Jul 2017
7

Helping Asian Students Break Out of Their Shells

Asian students are often cited as passive learners. Dr. John Teo, Deputy Director of Studies at London School of Business & Finance (LSBF) in Singapore, sits down with Julailah Wahid to talk about how schools can inspire these students to play a more active role in their learning.

Various academics have concluded that Asian students tend to be passive learners. Asian students generally participate less in class discussions and engage in more rote learning as compared to their Western counterparts. In a bid to support these students, Dr. Teo believes that it is necessary for schools to implement classroom strategies to promote more active learning. To this end, it is important to provide a greater insight into the learning styles of students. “By doing so, we would then be able to bridge the gap in students’ learning,” he said.  

Characteristics of Asian learning styles

Culture has a significant impact on the learning styles of students. In Dr. Teo’s journal article Understanding Asian Students Learning Styles, Cultural Influence and Learning Strategies, he highlighted the key differences of students across various regions.
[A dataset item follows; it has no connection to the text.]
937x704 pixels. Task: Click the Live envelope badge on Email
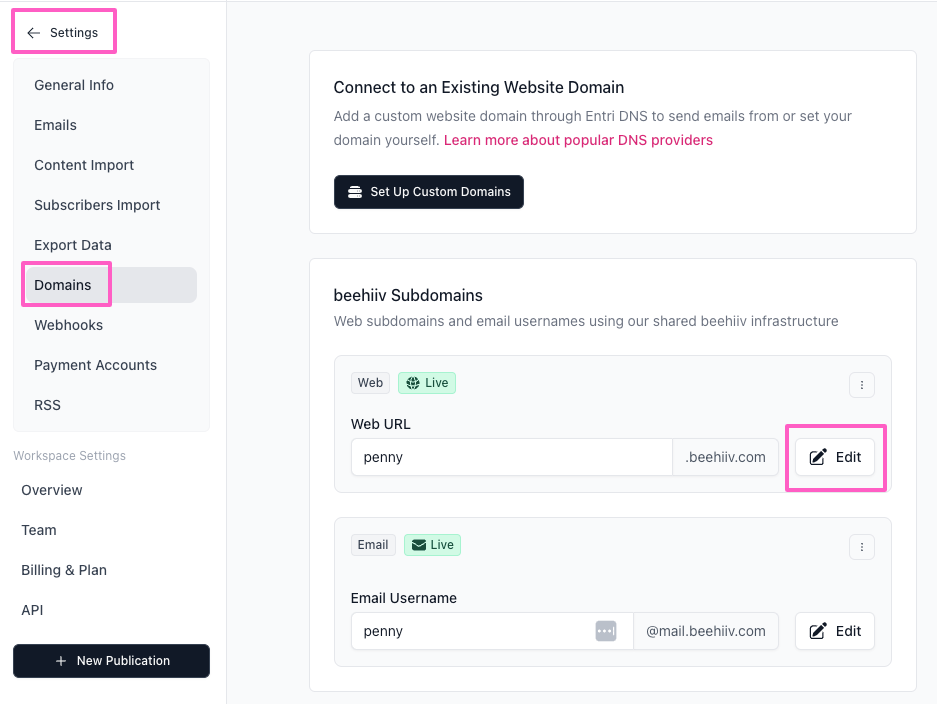point(432,545)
The first group, which comprised students from Singapore, Hong Kong, China, South Korea, Malaysia, Indonesia and Vietnam, was found to be collectivist in nature. The group was teacher-centred, with much respect given to hierarchy and status. The group was also more likely to maintain harmony and ask minimal questions in class. Additionally, students avoid confrontation, treat their teachers as experts, and “only speak when called upon by the teachers”.
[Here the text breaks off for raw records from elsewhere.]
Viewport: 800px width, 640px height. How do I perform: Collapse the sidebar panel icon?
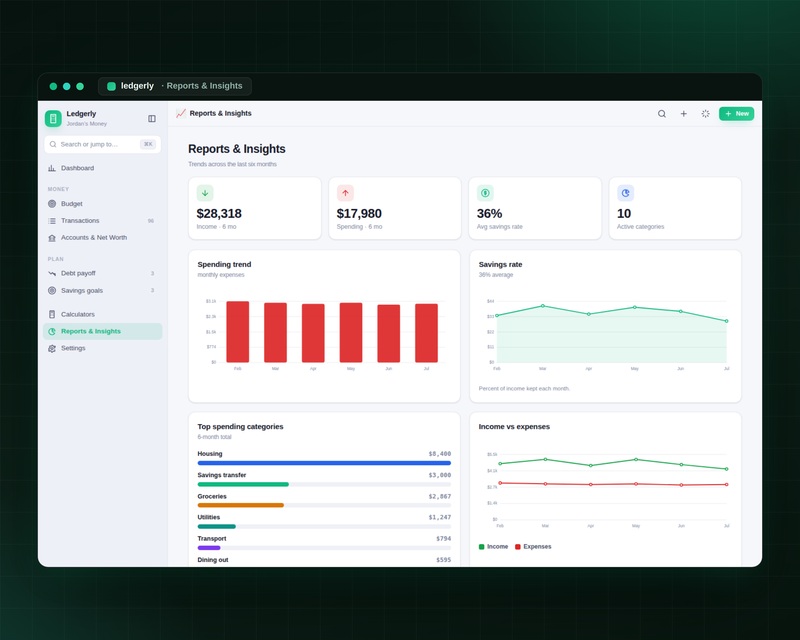click(x=152, y=118)
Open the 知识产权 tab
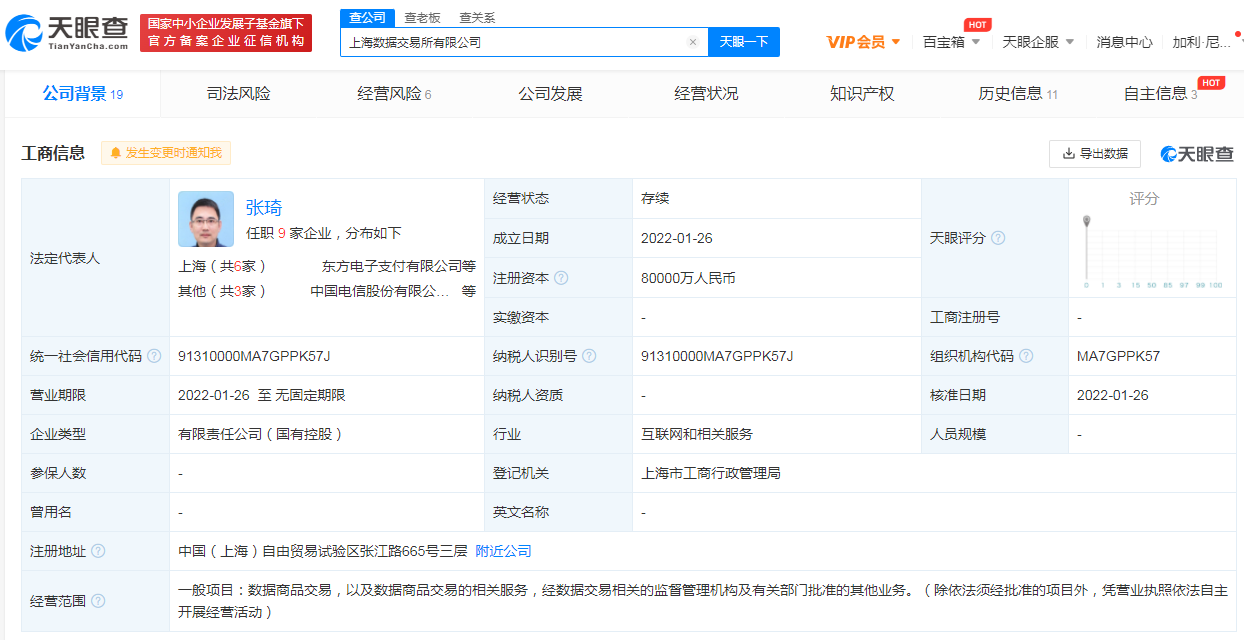 click(862, 94)
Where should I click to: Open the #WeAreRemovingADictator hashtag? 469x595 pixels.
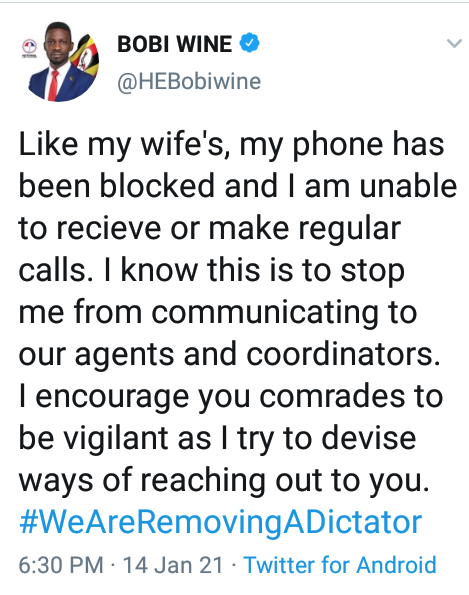pyautogui.click(x=220, y=522)
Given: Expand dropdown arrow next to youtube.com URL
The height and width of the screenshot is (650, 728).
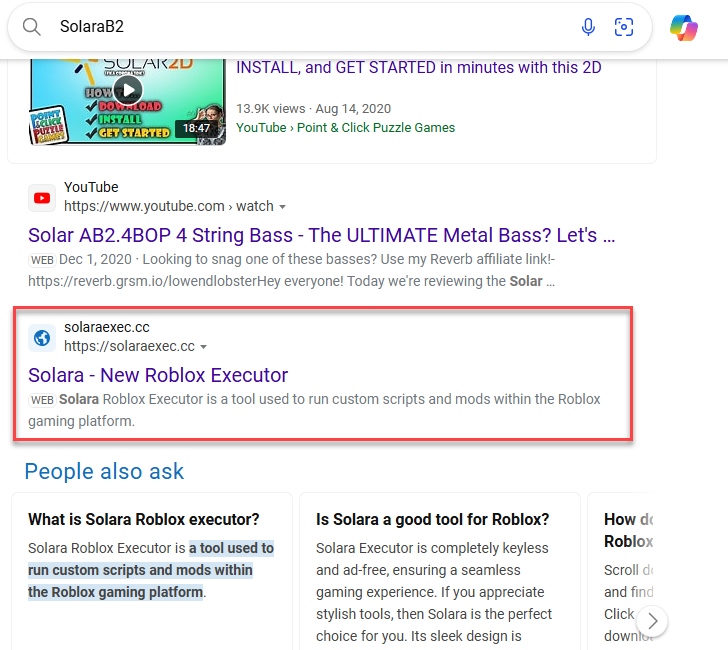Looking at the screenshot, I should pos(282,207).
This is in stark contrast to the students from Australia, the UK, and the US. Western students were found to be individualists who play an active and independent role in their learning. They also respond more openly and partake in group discussions. Furthermore, “disagreement and confrontation with teachers are accepted” and “is in fact a part of an engaging learning environment”.

In our interview with Dr. Teo, he then suggested that “to bridge learning gaps and encourage active, deep and independent learning, blending both Asian and Western educational systems may yield a win-win situation”.
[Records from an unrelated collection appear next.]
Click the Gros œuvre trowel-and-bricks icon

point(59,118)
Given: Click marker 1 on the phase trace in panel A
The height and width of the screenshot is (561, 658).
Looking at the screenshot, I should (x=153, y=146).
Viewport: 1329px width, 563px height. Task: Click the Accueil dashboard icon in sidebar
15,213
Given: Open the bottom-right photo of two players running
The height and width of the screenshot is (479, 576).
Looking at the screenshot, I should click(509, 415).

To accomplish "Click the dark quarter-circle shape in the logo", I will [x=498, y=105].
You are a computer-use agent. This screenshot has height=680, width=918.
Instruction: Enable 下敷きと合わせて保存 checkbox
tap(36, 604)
“Schools need to shift away from strictly ‘delivery mode’ lectures. To produce graduates who are capable of higher-order thinking, we should promote independent learning, active participation, and critical thinking in the classroom,” he added.

Implementing novel learning strategies

A student-centred approach, where students become active learners and teachers act as facilitators, is the way to go in the modern classroom, according to Dr. Teo.

He shared several strategies that schools can adopt to enable student-centred learning. He highlighted jigsaw learning, whereby students assume the role of subject experts and exchange their knowledge and ideas with their peers.

He also noted other strategies, such as short quizzes, review questions, think-pair-share, peer review, and flipped classroom. “These strategies are currently being implemented at LSBF in Singapore. In many ways, the school has always been at the forefront of student-centred learning,” he said.

For instance, LSBF in Singapore has been practising the flipped classroom since 2015. The flipped classroom is a blended learning approach which shifts lectures online, so that discussions and assignments can be done in the classroom.

“In doing so, more time can be devoted to critical analysis and thinking during classroom hours,” he said.

Dr. Teo also asserted that interaction amongst peer learners and the application of active learning should form the cornerstone of 21st century education.

“Ultimately, we want to motivate and engage our students. At LSBF in Singapore, we are very focussed on providing our students with a positive learning experience. By recognising the learning styles of different groups of students, we can then fine-tune our teaching methods and adopt a range of active learning strategies to address their needs.”